DeepTrees Practitioners Workshop: Tree Crown Segmentation and Analysis in Remote Sensing Imagery with PyTorch
Hall 1 C
Leipziger KUBUS, Permoserstraße 15, 04318 Leipzig
Summary
The DeepTrees Practitioners Workshop 2025 places the DeepTrees Python library (https://deeptrees.de) at the heart of our efforts to democratize tree crown segmentation and analysis. With over 6,500 downloads on PyPI, DeepTrees offers an end-to-end, modular PyTorch framework for semantic and instance segmentation of tree crowns, integrated with tools for ecological trait extraction and active learning.  This workshop invites researchers, environmental data scientists, and remote sensing practitioners to deepen their expertise using this open-source tool. Participants will engage with the full workflow — from dataset preparation and annotation, to model training, evaluation, and trait extraction — while also hearing flash updates from the open-source community about new features, community contributions, and evolving use cases.
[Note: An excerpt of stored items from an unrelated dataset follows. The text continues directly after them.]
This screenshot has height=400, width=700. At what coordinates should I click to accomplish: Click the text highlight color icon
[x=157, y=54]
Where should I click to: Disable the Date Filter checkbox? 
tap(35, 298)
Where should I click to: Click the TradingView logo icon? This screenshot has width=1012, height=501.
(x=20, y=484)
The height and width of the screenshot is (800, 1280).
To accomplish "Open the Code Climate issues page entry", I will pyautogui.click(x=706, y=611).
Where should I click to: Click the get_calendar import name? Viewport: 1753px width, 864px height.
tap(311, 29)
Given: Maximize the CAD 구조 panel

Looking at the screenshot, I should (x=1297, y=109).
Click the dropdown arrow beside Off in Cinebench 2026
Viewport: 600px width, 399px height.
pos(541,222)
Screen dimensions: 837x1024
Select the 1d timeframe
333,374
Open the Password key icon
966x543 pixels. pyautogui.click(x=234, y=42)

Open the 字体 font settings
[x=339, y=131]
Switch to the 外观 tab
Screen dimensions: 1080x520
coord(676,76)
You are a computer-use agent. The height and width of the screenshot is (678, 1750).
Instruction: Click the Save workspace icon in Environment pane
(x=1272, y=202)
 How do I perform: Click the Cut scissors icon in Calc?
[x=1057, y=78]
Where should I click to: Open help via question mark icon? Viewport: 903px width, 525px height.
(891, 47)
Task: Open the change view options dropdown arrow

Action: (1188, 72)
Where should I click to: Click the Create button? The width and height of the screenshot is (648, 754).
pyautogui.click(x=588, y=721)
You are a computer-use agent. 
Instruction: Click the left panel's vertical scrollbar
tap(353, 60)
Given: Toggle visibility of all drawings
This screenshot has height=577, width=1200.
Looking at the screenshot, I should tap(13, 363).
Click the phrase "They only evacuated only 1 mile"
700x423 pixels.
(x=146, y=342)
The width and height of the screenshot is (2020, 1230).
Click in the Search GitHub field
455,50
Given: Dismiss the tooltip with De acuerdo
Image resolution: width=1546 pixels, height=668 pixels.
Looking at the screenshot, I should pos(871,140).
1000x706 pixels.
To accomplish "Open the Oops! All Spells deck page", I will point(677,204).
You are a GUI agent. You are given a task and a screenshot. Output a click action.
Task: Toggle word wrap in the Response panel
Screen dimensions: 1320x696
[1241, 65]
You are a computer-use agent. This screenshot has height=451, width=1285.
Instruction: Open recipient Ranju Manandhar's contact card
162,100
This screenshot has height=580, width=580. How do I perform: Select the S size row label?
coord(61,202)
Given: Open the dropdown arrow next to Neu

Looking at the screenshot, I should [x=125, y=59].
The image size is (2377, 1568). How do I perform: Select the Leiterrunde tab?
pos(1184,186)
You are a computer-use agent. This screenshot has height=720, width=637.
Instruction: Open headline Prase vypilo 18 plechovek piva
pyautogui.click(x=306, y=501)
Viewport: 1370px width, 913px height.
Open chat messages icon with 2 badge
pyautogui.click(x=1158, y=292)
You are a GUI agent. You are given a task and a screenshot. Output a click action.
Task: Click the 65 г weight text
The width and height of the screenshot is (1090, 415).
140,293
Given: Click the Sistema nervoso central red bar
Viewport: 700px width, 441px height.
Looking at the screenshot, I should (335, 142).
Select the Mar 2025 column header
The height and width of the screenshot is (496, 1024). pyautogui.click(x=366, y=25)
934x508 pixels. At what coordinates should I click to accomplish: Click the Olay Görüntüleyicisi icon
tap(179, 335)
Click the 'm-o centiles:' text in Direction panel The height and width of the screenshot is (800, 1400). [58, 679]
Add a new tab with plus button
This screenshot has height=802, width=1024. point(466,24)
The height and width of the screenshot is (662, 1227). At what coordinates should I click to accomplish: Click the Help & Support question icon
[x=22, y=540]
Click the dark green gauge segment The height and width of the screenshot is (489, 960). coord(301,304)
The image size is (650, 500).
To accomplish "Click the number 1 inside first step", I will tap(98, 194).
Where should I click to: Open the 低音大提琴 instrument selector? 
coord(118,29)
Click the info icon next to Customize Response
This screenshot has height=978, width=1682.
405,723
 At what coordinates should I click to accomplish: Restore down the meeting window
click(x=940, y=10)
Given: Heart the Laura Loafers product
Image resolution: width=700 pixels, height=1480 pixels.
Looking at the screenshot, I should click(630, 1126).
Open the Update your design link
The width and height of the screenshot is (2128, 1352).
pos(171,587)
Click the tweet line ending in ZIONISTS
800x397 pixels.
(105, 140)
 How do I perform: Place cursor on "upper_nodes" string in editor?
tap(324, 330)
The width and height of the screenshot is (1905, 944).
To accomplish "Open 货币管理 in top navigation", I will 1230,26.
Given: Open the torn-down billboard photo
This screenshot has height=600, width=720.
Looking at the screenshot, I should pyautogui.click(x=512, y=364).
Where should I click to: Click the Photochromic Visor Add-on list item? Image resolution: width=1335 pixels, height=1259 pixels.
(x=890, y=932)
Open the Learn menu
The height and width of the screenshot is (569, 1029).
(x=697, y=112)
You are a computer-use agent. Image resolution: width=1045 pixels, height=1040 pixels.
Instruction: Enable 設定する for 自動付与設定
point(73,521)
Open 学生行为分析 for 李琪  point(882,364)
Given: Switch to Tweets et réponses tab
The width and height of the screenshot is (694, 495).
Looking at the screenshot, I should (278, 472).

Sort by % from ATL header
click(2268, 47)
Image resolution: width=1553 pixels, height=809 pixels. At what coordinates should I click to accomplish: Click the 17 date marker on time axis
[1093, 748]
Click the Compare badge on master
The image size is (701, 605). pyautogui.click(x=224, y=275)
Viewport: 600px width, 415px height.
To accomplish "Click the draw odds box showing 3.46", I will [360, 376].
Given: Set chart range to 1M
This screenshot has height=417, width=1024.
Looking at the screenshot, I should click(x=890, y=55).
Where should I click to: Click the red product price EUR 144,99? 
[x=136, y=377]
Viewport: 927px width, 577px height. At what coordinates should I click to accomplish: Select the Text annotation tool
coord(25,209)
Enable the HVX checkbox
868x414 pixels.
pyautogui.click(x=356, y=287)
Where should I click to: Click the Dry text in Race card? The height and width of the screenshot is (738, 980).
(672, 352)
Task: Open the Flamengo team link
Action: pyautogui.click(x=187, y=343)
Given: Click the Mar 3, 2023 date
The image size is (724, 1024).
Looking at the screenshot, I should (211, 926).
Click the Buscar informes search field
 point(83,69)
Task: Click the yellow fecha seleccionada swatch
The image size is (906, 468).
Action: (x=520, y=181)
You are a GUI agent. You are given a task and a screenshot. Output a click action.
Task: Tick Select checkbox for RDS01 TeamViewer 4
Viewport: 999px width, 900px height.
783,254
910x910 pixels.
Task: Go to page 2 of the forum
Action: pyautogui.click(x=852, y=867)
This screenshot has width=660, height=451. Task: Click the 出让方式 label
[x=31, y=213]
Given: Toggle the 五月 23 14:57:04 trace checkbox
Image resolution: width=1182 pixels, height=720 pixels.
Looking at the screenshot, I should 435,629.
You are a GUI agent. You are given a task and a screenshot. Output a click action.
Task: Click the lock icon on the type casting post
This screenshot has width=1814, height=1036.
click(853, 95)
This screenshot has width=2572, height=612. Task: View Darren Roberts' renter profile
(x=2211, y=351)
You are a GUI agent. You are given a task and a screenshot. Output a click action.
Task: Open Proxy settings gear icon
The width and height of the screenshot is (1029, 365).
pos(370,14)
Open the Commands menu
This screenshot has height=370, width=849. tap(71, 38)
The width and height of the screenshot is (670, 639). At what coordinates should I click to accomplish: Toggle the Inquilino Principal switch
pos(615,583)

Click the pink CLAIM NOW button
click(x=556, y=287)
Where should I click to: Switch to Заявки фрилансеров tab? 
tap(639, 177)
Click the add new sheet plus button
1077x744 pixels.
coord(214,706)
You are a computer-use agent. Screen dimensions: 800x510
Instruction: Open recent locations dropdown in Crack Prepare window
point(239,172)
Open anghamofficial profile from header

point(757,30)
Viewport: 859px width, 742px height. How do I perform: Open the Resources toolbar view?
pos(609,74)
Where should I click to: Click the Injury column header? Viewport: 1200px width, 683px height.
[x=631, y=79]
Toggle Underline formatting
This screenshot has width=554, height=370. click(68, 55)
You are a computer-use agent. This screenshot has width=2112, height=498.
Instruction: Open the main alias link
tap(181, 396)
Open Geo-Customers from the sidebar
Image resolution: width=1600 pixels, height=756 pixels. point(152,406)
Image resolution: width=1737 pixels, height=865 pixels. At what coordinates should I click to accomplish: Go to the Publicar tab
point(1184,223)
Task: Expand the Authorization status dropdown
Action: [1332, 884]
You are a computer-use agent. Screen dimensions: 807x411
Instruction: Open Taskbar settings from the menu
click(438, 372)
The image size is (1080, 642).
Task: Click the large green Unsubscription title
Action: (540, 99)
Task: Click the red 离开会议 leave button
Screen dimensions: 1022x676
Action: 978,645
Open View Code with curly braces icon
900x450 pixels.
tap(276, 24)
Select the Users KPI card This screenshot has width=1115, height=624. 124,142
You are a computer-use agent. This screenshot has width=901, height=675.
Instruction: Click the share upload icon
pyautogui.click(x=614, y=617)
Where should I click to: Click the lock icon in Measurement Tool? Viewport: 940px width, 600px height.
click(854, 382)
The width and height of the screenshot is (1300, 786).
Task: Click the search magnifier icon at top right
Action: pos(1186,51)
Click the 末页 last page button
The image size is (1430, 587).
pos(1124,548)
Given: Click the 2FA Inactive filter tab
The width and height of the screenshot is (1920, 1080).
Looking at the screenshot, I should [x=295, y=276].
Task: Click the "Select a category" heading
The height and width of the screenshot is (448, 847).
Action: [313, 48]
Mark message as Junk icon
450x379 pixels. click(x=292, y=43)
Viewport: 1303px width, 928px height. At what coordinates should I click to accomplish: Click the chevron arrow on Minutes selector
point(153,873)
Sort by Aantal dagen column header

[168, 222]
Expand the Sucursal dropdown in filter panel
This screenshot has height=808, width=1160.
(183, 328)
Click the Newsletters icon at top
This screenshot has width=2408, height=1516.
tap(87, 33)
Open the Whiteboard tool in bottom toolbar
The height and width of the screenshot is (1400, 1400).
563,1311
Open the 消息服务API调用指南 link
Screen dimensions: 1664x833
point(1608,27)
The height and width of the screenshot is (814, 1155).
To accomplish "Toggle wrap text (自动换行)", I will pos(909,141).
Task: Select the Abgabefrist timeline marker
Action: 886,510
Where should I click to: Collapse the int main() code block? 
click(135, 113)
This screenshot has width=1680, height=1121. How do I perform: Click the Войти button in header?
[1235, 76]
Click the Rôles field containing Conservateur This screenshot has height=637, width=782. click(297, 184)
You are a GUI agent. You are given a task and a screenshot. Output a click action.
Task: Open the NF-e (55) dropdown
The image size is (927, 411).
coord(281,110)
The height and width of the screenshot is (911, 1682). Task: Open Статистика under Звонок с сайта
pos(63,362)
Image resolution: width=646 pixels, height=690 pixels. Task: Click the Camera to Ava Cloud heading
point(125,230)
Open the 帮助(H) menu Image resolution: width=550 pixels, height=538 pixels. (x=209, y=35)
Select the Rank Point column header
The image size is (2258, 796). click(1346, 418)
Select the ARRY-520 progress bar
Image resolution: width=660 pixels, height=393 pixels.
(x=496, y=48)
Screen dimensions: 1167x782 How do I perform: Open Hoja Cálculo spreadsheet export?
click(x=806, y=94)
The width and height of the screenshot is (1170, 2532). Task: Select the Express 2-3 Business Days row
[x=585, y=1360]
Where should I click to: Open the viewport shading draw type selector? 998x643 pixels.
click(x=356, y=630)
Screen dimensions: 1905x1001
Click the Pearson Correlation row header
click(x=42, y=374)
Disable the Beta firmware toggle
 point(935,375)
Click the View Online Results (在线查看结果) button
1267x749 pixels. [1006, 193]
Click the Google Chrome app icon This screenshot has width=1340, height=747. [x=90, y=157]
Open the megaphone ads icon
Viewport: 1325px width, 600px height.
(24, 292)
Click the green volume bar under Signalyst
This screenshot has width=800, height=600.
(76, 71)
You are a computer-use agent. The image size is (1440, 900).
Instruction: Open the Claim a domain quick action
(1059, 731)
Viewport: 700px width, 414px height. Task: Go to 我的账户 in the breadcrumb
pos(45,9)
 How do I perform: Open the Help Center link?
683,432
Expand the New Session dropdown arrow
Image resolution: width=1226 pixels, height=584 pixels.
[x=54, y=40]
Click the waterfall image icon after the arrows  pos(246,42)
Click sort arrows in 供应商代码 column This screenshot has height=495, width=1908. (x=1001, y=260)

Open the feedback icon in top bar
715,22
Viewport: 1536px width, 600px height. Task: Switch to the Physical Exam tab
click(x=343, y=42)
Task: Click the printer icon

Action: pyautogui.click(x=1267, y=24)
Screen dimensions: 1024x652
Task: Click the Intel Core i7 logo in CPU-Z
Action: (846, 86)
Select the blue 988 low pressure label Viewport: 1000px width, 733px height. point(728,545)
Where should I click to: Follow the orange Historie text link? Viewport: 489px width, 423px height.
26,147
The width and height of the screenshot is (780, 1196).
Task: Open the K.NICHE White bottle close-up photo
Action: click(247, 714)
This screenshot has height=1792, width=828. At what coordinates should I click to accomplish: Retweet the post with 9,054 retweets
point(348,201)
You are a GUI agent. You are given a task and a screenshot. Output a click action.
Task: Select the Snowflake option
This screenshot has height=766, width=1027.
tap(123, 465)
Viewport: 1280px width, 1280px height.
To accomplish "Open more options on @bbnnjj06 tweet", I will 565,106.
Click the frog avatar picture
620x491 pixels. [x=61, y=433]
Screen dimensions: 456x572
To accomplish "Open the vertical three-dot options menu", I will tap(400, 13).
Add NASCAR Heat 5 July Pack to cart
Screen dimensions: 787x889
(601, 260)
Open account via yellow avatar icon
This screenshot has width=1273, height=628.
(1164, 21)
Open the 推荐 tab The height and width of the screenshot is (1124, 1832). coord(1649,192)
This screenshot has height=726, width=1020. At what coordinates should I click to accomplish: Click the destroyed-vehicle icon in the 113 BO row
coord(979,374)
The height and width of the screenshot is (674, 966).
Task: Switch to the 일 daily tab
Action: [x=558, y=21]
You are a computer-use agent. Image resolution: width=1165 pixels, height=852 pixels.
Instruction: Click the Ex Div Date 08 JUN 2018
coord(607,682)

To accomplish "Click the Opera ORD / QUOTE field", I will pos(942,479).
Through hands-on sessions and collaborative dialogue, we aim to empower attendees to adopt, extend, and contribute to DeepTrees, fostering a vibrant ecosystem where practitioners, researchers, and data custodians converge to accelerate scalable, reproducible tree monitoring across landscapes.
Who Should Attend
- Machine learning practitioners and data scientists in environmental domains
- Researchers in remote sensing, forestry, and ecology
- GIS analysts and urban planners using high-resolution imagery
- Students and developers interested in PyTorch and spatial AI
Requirements
- Some experience with Python programming.
- Understanding of basic machine learining concepts.
- (OPTIONAL) Some knowledge of neural networks.
Participants must bring a laptop for participation in the hands-on sessions.